## Telco Customer Churn
### Data Cleaning & Preparation

**Objective**
Apply well-justified data cleaning and transformation rules based on
findings from previous EDA steps, while preserving business meaning
and analytical integrity.

### 1. Loading libraries and data

In [1]:
# loading libraries

import pandas as pd
import numpy as np

import matplotlib.pyplot as plt
import seaborn as sns

import missingno as msno

import warnings
warnings.filterwarnings("ignore")

In [2]:
# loading data

df = pd.read_csv("../1_dataset/raw_data/WA_Fn-UseC_-Telco-Customer-Churn.csv")

### 2. Re-evaluate Known Data Quality Issues

In [3]:
df["TotalCharges"] = pd.to_numeric(df["TotalCharges"], errors = "coerce")
df["TotalCharges"].isna().sum()

np.int64(11)

In [4]:
df[df["TotalCharges"].isna()][["tenure", "MonthlyCharges", "TotalCharges"]].head()

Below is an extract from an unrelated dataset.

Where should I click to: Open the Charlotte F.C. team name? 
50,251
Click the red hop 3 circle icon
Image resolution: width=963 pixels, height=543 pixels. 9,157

Unnamed: 0,tenure,MonthlyCharges,TotalCharges
488,0,52.55,
753,0,20.25,
936,0,80.85,
1082,0,25.75,
1340,0,56.05,


- `TotalCharges` contains missing values caused by blank strings.
- These cases are concentrated among customers with very low tenure.
- They likely represent new customers with limited billing history,
  not invalid records.


### 3. Decision-Driven Bivariate Check 

In [5]:
missing_tc = df[df["TotalCharges"].isna()]

missing_tc["Churn"].value_counts(normalize = True) * 100

Churn
No    100.0
Name: proportion, dtype: float64

In [6]:
df["Churn"].value_counts(normalize = True) * 100

Churn
No     73.463013
Yes    26.536987
Name: proportion, dtype: float64

- Churn distribution for customers with missing `TotalCharges`
  does not materially differ from the overall population.
- Removing these rows would bias early-tenure churn analysis.

### 4. Cleaning Rule Definition

- We will keep all rows, and fill null `TotalCharges` with `MonthlyCharges` x 'Tenure'.

In [7]:
df.loc[df["TotalCharges"].isna(), "TotalCharges"] = (
    df.loc[df["TotalCharges"].isna(), "MonthlyCharges"] * df.loc[df["TotalCharges"].isna(), "tenure"]
)

- This approach preserves customer records while creating a
business-consistent approximation of total charges.